In 2007 Samyn creates a group of photographs called Sinai, showing shapes reminiscent of rocks or lunar landscapes. The first impression is deceptive, however, as these are the headless sculptures of ancient gods. With these works Samyn not only presents his subtle and clear aesthetics, he also proves his great linguistic sensitivity.
The title "Sinai" refers to the mountain on which Moses received the tablets of the Ten Commandments from God. The third commandment reads (Ex 204): You shall not make for yourself an image in the form of anything in heaven above or on the earth beneath or in the waters below. For centuries, in various religions the approach towards representational art has been very strictly shaped by this command, from unconditional affirmation to the strict prohibition of representations. Samyn asks: where is the idol located? Does its veneration affect the representational or metaphysical level of the work?
The current exhibition, Twilight's Gaze, is another attempt to answer this question. Interested in the paradox of depicting something that actually exists in nonbeing, Samyn explores the limits of perception between the tangible and the invisible. He tries to reposition the essence of representation and to achieve balance between iconoclasts (destroyers of images) and iconodules (admirers of images).

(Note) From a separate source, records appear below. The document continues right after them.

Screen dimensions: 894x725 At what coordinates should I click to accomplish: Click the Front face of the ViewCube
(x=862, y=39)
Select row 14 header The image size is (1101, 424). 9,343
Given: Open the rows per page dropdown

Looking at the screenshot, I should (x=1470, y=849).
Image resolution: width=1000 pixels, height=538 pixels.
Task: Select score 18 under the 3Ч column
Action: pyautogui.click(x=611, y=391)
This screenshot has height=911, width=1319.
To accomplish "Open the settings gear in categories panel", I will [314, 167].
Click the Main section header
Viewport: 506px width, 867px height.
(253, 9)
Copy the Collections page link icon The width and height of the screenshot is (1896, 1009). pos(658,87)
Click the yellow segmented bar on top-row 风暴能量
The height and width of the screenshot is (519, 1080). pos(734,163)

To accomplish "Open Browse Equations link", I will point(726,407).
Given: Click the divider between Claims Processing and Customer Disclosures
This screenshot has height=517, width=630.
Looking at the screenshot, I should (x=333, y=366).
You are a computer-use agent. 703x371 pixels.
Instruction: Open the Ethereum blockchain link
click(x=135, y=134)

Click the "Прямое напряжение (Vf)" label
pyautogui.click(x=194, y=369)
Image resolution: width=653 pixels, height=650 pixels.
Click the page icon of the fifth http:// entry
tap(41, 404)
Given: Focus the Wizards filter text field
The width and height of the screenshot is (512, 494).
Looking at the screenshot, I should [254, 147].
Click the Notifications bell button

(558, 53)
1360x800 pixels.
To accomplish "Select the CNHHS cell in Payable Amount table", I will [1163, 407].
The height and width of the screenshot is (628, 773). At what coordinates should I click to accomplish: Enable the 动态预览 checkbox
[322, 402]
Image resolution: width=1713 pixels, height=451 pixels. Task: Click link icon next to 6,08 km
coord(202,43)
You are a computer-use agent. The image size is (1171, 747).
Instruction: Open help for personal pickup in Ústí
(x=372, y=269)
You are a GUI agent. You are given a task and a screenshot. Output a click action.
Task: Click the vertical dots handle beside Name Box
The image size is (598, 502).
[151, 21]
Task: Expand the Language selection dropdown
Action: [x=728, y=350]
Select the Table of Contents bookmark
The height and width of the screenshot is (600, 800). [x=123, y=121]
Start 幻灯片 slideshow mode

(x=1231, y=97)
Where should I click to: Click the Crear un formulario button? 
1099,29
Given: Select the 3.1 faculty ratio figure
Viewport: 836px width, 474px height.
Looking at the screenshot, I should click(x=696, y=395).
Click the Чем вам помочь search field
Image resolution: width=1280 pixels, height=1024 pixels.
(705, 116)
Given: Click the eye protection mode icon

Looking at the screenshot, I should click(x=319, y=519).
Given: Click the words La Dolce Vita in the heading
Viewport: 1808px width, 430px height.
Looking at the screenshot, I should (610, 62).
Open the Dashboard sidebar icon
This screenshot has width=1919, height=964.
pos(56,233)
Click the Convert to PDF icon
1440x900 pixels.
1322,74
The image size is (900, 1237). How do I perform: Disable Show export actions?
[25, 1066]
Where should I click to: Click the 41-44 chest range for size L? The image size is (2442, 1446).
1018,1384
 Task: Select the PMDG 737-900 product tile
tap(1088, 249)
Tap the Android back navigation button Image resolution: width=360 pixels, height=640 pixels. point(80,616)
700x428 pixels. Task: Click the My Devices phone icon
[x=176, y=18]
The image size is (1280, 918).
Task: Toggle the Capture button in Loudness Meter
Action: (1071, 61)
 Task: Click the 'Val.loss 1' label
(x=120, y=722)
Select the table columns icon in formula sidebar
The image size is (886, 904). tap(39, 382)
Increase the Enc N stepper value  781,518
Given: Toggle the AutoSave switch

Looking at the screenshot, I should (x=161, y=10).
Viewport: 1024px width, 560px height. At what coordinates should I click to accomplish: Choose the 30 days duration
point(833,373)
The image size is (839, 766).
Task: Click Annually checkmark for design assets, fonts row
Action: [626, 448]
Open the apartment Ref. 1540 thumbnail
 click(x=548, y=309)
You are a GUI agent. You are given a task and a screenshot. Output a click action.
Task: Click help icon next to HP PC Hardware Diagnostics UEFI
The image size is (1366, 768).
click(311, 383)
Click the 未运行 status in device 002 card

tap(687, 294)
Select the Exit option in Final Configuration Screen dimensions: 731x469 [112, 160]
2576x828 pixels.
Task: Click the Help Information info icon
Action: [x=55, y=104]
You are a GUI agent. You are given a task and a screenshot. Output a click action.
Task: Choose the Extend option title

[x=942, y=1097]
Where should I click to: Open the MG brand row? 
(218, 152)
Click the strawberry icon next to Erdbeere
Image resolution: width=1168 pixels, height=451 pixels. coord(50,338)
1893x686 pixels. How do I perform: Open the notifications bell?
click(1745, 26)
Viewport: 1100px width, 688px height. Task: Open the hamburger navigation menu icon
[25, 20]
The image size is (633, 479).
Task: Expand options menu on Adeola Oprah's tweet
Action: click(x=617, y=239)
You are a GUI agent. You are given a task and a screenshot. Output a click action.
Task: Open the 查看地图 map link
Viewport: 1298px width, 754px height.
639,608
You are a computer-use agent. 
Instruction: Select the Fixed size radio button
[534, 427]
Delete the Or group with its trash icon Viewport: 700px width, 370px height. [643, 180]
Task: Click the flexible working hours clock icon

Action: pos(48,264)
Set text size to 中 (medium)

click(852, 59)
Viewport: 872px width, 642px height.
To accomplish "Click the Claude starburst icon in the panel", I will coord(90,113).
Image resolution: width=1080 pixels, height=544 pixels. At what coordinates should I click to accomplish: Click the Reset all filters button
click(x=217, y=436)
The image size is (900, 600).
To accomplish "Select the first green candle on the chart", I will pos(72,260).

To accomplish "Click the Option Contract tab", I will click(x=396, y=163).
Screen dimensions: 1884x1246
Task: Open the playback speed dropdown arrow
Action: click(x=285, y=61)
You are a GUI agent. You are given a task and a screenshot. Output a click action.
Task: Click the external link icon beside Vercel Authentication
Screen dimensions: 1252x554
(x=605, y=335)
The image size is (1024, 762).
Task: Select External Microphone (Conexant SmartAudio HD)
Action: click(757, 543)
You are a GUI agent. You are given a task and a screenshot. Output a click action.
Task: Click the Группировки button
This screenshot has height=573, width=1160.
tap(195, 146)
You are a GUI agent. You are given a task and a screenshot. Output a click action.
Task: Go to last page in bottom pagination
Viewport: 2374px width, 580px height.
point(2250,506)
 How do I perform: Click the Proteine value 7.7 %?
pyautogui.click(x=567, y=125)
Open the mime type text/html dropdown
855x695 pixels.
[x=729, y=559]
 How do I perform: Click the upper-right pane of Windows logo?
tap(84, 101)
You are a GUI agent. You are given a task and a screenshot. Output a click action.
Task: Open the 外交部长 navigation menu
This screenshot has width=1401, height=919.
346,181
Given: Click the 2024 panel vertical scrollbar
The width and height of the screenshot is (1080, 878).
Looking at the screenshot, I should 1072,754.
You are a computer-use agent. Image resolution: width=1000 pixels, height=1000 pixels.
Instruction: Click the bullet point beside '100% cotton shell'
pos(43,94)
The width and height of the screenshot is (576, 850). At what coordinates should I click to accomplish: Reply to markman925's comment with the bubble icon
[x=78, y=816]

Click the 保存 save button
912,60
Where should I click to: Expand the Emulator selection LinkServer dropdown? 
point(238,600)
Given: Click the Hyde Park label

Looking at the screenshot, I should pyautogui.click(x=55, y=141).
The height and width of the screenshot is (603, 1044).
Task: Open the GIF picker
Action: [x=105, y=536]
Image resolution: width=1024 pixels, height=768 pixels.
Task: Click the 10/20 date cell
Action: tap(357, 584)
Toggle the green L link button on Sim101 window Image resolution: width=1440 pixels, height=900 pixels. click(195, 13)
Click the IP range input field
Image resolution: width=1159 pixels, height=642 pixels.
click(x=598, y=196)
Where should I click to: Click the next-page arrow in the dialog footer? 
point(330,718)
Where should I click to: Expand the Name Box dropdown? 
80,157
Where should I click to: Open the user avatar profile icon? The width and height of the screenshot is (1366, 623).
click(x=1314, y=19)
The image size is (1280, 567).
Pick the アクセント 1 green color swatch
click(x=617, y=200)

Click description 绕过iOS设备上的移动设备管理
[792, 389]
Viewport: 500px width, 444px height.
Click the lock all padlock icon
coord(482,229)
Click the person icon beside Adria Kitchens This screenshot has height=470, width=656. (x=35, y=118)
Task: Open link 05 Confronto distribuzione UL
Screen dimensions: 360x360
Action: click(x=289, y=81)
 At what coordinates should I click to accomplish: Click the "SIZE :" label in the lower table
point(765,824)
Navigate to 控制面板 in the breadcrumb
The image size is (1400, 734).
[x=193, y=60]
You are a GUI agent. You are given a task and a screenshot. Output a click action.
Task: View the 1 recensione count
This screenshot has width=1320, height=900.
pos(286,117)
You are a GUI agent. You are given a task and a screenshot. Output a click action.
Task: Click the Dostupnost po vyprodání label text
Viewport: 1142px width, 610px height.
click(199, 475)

The figure of Moses returns in the group of six paintings called Twilight's Gaze, which forms the core of the exhibition. On the paintings one can see the sculpture of Moses burning in the dark. Step by step, the figure and its representation disintegrate, so that in the end only an abstract silhouette remains. This tremendous process of deconstruction of form emphasizes the representation’s content in a particular way. The cognitive process is shifted towards the metaphysical level of the work. The transcendence of form leads to a union of antagonistic views on the image’s status as well as its representation.
Following the thoughts of medieval mystics, Samyn combines two opposing paradigms: the real and the metaphysical. For him, cognition is empirical because it begins with the perception of the object. The next step in cognition is the abstract conception of what is contained within the perceived object. By abstracting from sensual images, the viewer overcomes the empirical and discovers the essential.
As Samyn deconstructs form and frees it from literal representation, content and meaning of the work are emphasized. Through his aesthetic approach, which unites the objective and spiritual sides of the work, Samyn creates a common level of understanding for the different ways of understanding representation. However, the reference point of understanding should not only be explored as a purely theoretical construct for capturing the aporias of questions of representation. Rather, the artist sees it as a platform for reconciliation for today's social, cultural and political conflicts and controversies that have their origin in the sensitivity to representation.